Can we predict the decade music was on the Top 100’s list based on these attributes? To answer, I run a multinomial logistic regression:
require(foreign)
require(nnet)
require(reshape2)
library(stargazer)
multi1 <- multinom(year ~ danceability + energy +
speechiness + valence,data = bill_total, trace=FALSE)
stargazer(multi1, type = 'html', title = "Multinomial Logistic Results")
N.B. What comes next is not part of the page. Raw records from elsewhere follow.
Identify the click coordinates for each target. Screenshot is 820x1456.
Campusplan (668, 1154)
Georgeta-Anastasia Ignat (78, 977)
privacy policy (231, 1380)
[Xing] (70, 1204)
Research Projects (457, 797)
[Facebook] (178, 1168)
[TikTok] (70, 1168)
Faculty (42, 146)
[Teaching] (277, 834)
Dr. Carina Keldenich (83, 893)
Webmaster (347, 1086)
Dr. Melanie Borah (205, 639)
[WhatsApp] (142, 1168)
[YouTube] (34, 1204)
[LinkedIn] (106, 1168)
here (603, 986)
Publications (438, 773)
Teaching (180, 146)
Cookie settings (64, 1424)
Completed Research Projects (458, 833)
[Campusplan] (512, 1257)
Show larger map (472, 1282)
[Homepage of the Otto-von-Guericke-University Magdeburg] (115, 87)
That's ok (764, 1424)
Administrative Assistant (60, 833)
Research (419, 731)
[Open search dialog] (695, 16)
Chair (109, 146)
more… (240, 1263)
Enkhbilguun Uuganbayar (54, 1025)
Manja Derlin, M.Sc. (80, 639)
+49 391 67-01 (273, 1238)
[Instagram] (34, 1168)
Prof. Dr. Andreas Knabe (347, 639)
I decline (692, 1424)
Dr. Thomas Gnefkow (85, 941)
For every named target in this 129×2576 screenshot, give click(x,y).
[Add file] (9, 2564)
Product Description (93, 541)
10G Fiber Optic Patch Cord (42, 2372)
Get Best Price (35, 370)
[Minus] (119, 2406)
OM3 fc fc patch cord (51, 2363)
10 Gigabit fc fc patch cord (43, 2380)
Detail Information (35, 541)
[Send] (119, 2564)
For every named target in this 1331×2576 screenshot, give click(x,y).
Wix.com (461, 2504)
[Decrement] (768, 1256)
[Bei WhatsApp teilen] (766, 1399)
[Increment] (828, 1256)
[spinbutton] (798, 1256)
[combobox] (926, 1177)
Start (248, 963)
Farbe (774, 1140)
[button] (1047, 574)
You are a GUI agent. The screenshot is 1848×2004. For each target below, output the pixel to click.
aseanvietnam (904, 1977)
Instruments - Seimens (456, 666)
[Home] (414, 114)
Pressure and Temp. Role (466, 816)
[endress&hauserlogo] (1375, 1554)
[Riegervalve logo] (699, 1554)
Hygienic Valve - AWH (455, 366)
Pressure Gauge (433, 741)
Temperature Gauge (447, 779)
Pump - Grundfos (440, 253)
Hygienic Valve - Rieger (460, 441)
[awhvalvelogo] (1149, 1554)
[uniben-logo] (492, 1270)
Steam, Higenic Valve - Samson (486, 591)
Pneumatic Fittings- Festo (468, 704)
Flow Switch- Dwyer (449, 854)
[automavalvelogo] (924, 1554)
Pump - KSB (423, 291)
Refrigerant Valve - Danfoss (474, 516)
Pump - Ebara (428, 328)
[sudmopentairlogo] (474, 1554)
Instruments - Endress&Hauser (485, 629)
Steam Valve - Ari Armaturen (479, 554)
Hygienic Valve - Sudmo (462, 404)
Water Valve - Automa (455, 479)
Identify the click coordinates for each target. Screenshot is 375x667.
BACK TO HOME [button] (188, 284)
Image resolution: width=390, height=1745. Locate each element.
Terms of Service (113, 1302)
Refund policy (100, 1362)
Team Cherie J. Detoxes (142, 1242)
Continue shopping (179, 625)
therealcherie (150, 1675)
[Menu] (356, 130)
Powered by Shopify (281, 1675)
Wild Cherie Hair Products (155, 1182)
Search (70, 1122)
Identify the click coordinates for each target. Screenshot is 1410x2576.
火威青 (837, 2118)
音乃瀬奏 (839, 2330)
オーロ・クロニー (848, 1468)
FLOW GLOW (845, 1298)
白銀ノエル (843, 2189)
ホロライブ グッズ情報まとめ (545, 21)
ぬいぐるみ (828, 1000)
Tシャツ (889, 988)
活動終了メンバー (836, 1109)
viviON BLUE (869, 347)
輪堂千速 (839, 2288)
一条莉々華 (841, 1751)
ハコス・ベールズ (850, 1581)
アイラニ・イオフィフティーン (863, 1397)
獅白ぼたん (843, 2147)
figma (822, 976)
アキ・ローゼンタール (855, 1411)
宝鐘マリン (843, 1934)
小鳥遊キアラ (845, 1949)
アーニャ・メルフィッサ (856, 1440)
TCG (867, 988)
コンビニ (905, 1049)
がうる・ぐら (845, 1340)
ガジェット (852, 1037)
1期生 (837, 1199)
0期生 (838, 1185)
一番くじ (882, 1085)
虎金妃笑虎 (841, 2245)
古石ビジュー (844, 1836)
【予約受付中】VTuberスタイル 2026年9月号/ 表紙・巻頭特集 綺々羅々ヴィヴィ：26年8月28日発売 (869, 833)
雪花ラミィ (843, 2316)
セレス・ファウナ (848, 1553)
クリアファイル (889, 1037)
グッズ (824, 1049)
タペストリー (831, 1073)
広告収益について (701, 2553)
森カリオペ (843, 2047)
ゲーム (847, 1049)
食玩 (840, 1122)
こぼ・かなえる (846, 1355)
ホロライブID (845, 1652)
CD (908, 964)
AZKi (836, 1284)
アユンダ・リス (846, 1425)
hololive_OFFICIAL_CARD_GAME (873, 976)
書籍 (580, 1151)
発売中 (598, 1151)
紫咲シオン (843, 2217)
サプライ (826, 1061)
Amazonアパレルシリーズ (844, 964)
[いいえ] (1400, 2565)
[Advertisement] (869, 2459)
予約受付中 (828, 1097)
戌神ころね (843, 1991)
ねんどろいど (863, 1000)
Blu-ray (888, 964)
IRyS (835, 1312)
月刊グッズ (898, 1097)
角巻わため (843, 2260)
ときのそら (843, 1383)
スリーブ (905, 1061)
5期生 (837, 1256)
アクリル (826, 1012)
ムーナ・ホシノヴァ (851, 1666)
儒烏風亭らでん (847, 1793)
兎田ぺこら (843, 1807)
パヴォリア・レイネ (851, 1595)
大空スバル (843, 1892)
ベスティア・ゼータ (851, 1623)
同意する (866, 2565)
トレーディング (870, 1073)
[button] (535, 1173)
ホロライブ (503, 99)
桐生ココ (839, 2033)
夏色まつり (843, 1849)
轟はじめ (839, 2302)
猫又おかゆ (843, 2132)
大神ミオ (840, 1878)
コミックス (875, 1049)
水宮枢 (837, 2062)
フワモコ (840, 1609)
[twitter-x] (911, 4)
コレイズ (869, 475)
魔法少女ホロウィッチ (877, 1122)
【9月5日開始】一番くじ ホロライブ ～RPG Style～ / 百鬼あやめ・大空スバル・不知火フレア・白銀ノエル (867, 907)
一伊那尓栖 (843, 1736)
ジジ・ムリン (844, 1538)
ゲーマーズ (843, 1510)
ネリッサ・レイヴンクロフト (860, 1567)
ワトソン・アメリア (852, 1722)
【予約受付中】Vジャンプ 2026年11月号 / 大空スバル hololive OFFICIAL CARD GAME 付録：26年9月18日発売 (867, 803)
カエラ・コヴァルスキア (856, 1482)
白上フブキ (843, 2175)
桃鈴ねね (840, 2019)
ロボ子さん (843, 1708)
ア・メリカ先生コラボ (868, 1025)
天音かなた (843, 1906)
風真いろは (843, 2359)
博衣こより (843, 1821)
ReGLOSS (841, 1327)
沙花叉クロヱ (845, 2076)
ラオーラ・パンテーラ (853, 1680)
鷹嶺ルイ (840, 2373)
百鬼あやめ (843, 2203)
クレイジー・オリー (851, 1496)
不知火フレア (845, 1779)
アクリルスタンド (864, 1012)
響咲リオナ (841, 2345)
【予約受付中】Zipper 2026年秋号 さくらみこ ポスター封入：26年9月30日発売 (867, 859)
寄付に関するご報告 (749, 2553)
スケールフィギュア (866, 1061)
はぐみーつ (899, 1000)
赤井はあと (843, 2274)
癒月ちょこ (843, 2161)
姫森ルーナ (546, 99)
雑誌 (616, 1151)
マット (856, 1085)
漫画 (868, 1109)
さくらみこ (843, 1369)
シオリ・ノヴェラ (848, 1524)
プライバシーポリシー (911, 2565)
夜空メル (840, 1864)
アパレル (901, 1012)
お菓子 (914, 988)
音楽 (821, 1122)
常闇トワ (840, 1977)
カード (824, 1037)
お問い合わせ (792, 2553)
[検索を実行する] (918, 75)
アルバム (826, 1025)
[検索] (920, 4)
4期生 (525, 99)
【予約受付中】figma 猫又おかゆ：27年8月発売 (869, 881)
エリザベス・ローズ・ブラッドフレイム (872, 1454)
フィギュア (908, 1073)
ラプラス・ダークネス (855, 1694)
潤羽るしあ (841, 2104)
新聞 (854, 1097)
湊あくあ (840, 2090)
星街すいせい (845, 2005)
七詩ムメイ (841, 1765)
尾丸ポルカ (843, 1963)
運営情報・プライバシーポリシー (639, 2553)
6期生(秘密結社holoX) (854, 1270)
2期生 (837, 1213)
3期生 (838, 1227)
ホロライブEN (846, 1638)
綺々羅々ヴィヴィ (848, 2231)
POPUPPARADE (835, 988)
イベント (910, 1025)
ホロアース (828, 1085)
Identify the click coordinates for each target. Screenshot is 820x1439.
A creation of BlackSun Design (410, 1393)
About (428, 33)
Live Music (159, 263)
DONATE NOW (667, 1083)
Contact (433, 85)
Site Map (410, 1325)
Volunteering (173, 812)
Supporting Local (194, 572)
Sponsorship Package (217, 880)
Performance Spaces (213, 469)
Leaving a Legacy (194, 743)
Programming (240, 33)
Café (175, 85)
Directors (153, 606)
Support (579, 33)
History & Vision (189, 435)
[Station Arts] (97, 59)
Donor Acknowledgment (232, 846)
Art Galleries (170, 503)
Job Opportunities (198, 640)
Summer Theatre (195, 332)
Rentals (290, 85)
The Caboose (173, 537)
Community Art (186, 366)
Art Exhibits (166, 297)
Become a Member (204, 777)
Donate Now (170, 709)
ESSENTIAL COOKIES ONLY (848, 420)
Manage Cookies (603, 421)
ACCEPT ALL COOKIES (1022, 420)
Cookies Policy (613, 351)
| Dependent variable: | ||||||||||||
| 1962 | 1967 | 1972 | 1977 | 1982 | 1987 | 1992 | 1997 | 2002 | 2007 | 2012 | 2017 | |
| (1) | (2) | (3) | (4) | (5) | (6) | (7) | (8) | (9) | (10) | (11) | (12) | |
| danceability | 1.896 | 1.728 | 3.970*** | 5.367*** | 8.190*** | 11.366*** | 11.999*** | 14.563*** | 14.229*** | 13.744*** | 14.283*** | 15.943*** |
| (1.181) | (1.205) | (1.198) | (1.241) | (1.322) | (1.425) | (1.396) | (1.457) | (1.464) | (1.450) | (1.449) | (1.466) | |
| energy | 0.442 | 3.481*** | 3.615*** | 6.766*** | 6.550*** | 10.024*** | 9.206*** | 7.567*** | 11.102*** | 12.577*** | 13.104*** | 11.752*** |
| (0.919) | (0.946) | (0.923) | (0.956) | (0.983) | (1.050) | (1.026) | (1.037) | (1.104) | (1.138) | (1.129) | (1.102) | |
| speechiness | -3.086 | -15.934*** | -2.457 | -7.772** | -31.326*** | -28.144*** | -3.776 | -0.499 | 2.002 | 3.918* | 0.457 | 2.014 |
| (2.401) | (5.212) | (2.329) | (3.237) | (7.533) | (6.637) | (2.613) | (2.277) | (2.150) | (2.091) | (2.254) | (2.158) | |
| valence | -0.609 | -2.133** | -3.347*** | -5.939*** | -5.712*** | -8.307*** | -10.040*** | -10.315*** | -11.006*** | -11.889*** | -12.085*** | -12.760*** |
| (0.932) | (0.950) | (0.933) | (0.954) | (0.974) | (1.008) | (1.011) | (1.024) | (1.045) | (1.055) | (1.044) | (1.045) | |
| Constant | -0.652 | -0.554 | -1.668*** | -2.350*** | -3.035*** | -5.710*** | -5.709*** | -6.515*** | -8.367*** | -8.733*** | -8.955*** | -8.885*** |
| (0.572) | (0.590) | (0.598) | (0.631) | (0.706) | (0.823) | (0.786) | (0.828) | (0.925) | (0.949) | (0.939) | (0.924) | |
| Akaike Inf. Crit. | 5,673.800 | 5,673.800 | 5,673.800 | 5,673.800 | 5,673.800 | 5,673.800 | 5,673.800 | 5,673.800 | 5,673.800 | 5,673.800 | 5,673.800 | 5,673.800 |
| Note: | p<0.1; p<0.05; p<0.01 | |||||||||||
The results above show the multinomial logistic coefficients and standard errors of the regression. Specifically, they represent coefficients relative to the base year 1957.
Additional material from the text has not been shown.